Рисунки на песке (Козаков) - страница 127

На банкете в Кремле по случаю 7 ноября 1963 года, выпив с Ефремовым, Ильичев подводил его к важным людям и представлял – «молодого, талантливого». Как рассказывал сам Олег, ходили они по столам, ходили, и вдруг навстречу плывут три черные юбки: патриарх всея Руси Алексий и с ним два церковных сановника. Идеолог марксизма решил и ему продемонстрировать Ефремова:

– Познакомьтесь, товарищи-господа. Это главный режиссер театра «Современник». Молодой, талантливый… Между прочим, поставил сейчас спектакль «Без креста». Часом, не видели? – И Ефремову подмигнул: мол, видел, как я их, а?

Патриарх промолчал, глазом не повел. А один из сопровождавших его церковных иерархов так ответил нашему идеологу:

– Смотреть антирелигиозный спектакль «Без креста» нам не позволяет духовный сан, а вот «Голого короля» мы у них видели…
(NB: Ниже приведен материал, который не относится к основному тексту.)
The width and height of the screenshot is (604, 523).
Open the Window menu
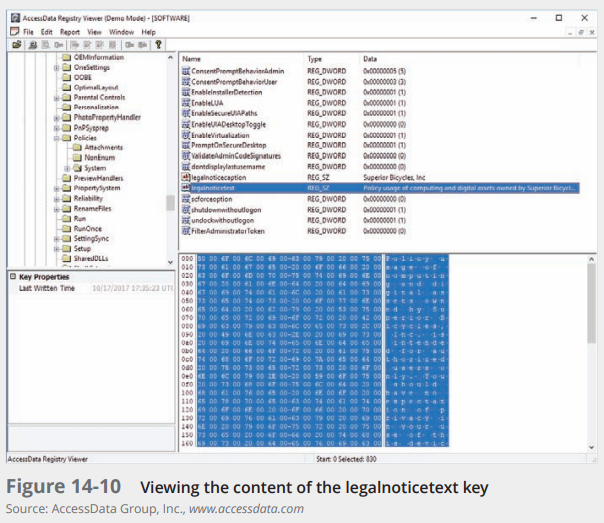click(x=122, y=32)
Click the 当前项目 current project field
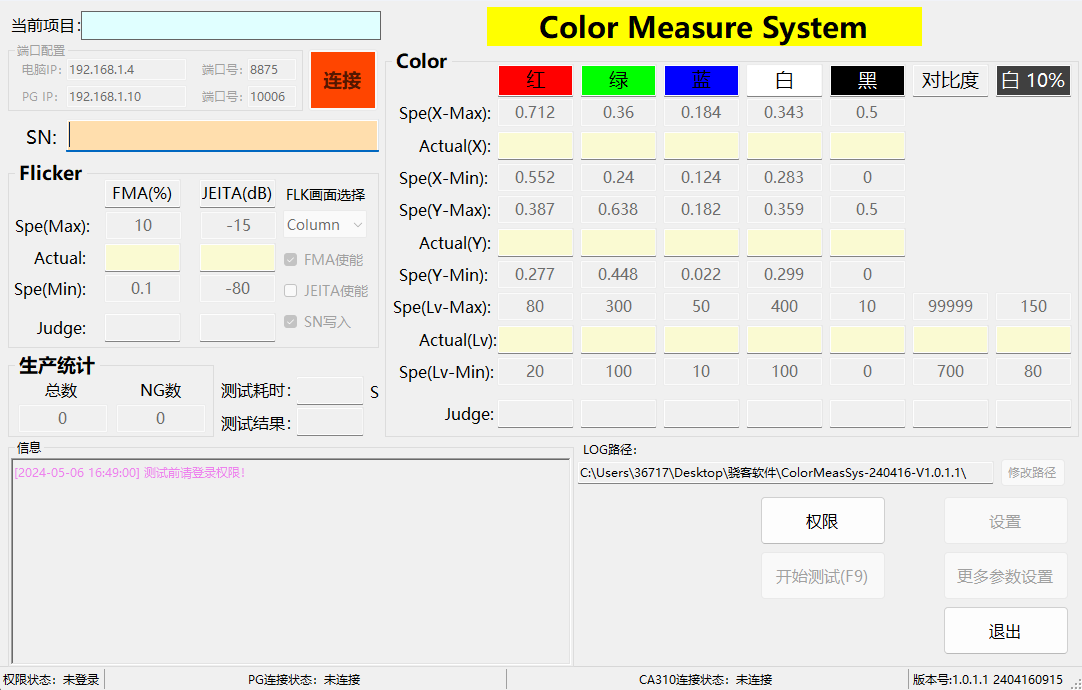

И уплыли три юбки по гладкому паркету Георгиевского зала. Из этого рассказа Ефремова видно, что он и сам все вполне понимал, умел разобрать, когда ветер с юга, и отличить сокола от цапли, как заметил принц Датский.

«Качка»

Время с 56-го по 64-й, время правления Никиты Хрущева, отличалось как раз тем, что дули разные ветры: и с юга, и с севера, разве что не с востока, так что оттепель иногда оборачивалась лютой зимой. Был XX съезд, но потом был и XXI, где, на радость сталинистам, десталинизация если не осуждалась откровенно, то тихо замораживалась.

В бумагах моей покойной матери я нашел тогдашнее стихотворение Евтушенко «Качка». Не буду обсуждать эстетическую ценность этих стихов, но те годы они характеризуют верно:

Качка!
Уцепиться бы руками за кустарник,
за траву…
Травит юнга.
Травит штурман.
Травит боцман.
Я травлю.
Волны словно волкодавы…
Брызг летящих фейерверк!
Вправо-влево,
влево-вправо,
вверх-вниз,
вниз-вверх…
Качка!
Все инструкции разбиты,
все графины тоже – вдрызг.
Лица мертвенны, испиты,
под кормой крысиный визг.
А вокруг сплошная каша,
только крики на ветру,
Только качка, качка, качка,
только мерзостно во рту.

Да, «качало» предельно. За XXI – бурный XXII съезд, когда Хрущева занесло и он, оторвавшись от текста доклада, рассказывал о таких преступлениях Сталина, вскрывал такие нарывы и обнажал такие язвы, что его речь даже не появилась в печати – побоялись. «Мы-то с вами это знаем, профессор, но им этого знать не нужно», – как скажет Женя Кисточкин, мой персонаж из пьесы Василия Аксенова, в своем гнусном воображении объявивший себя Руководителем Энского измерения.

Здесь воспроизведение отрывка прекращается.